◆ Task instructions ◆
Apart from the pictures, every entry below must be given again exactly.

Data for review Block Start

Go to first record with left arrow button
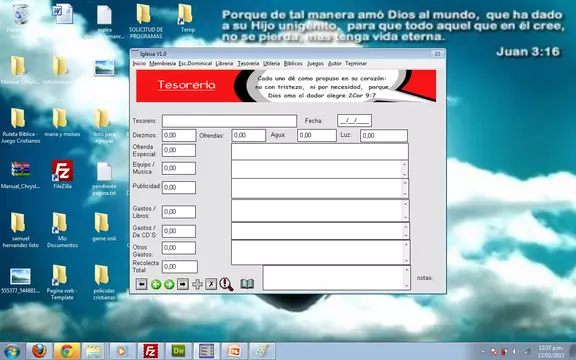Viewport: 576px width, 360px height. (141, 284)
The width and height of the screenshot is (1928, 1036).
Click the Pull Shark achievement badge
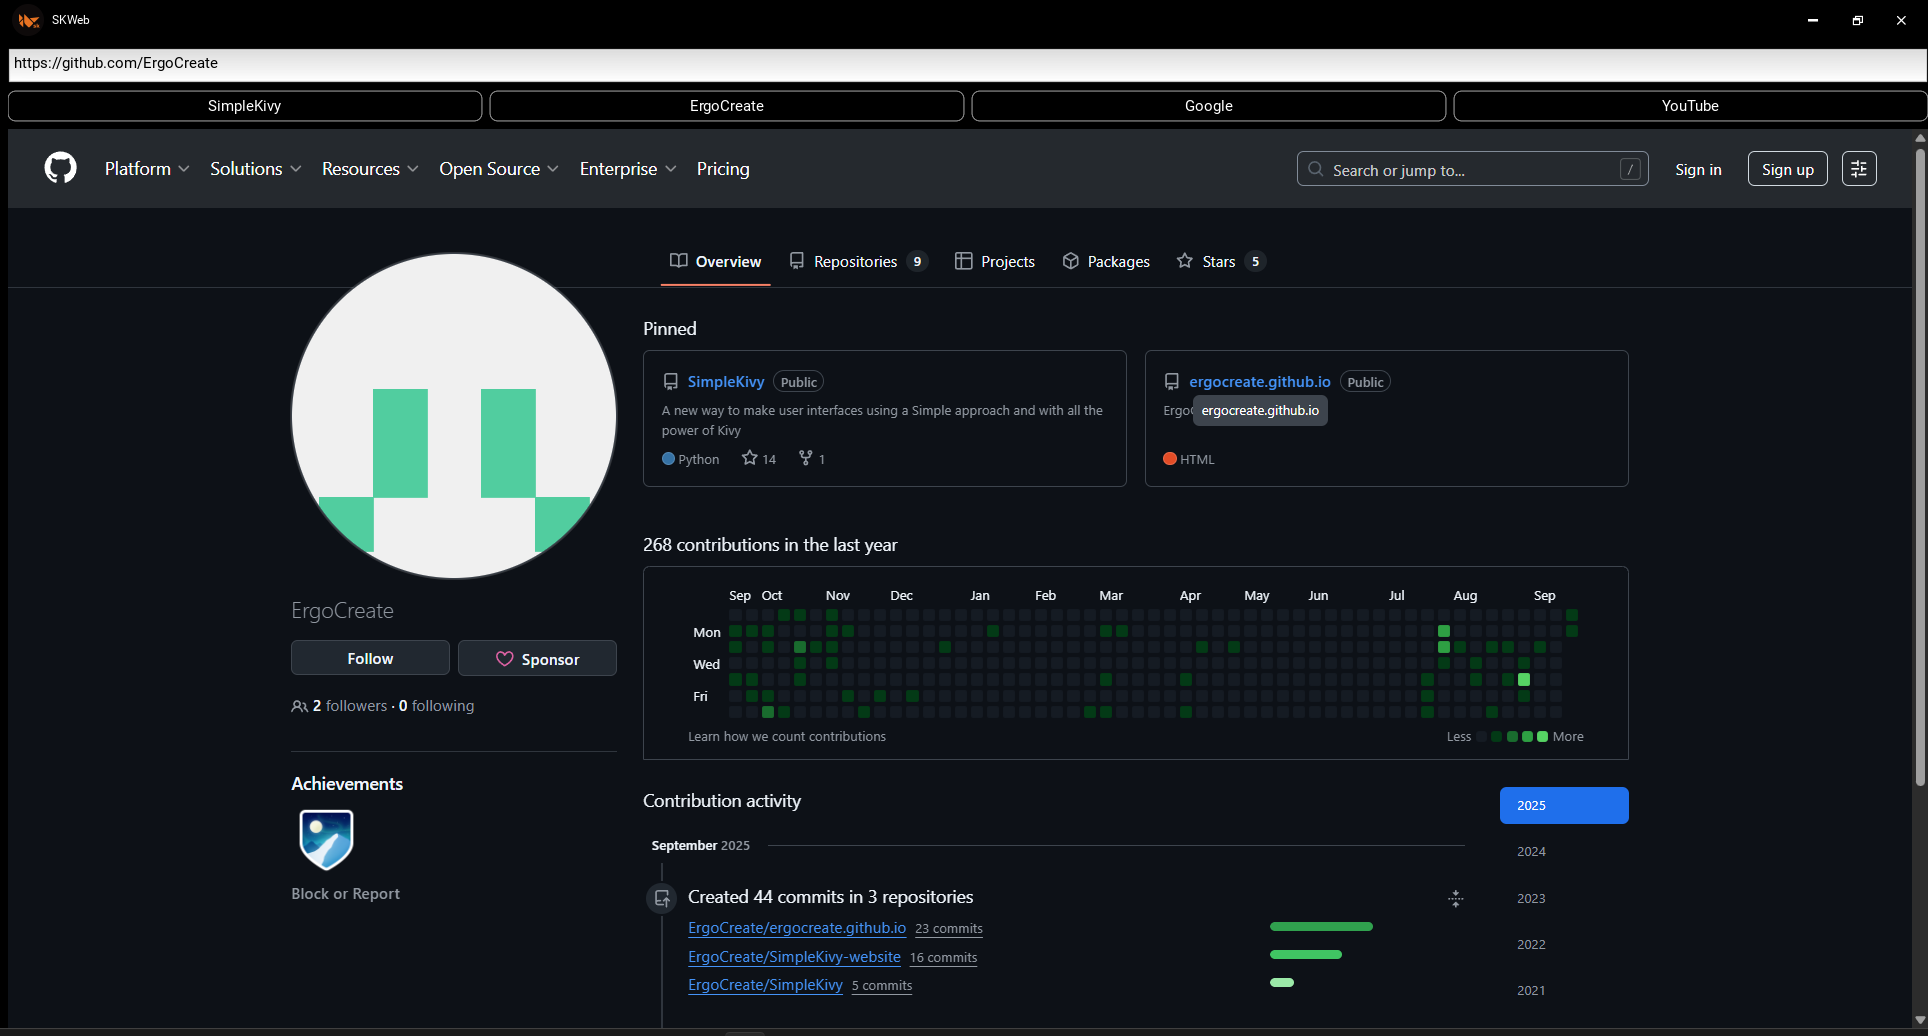(x=326, y=839)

Data for review Block End

◆ Output of the task ◆
Go to first record with left arrow button
Viewport: 576px width, 360px height. (141, 284)
The width and height of the screenshot is (1928, 1036).
Click the Pull Shark achievement badge
(x=326, y=839)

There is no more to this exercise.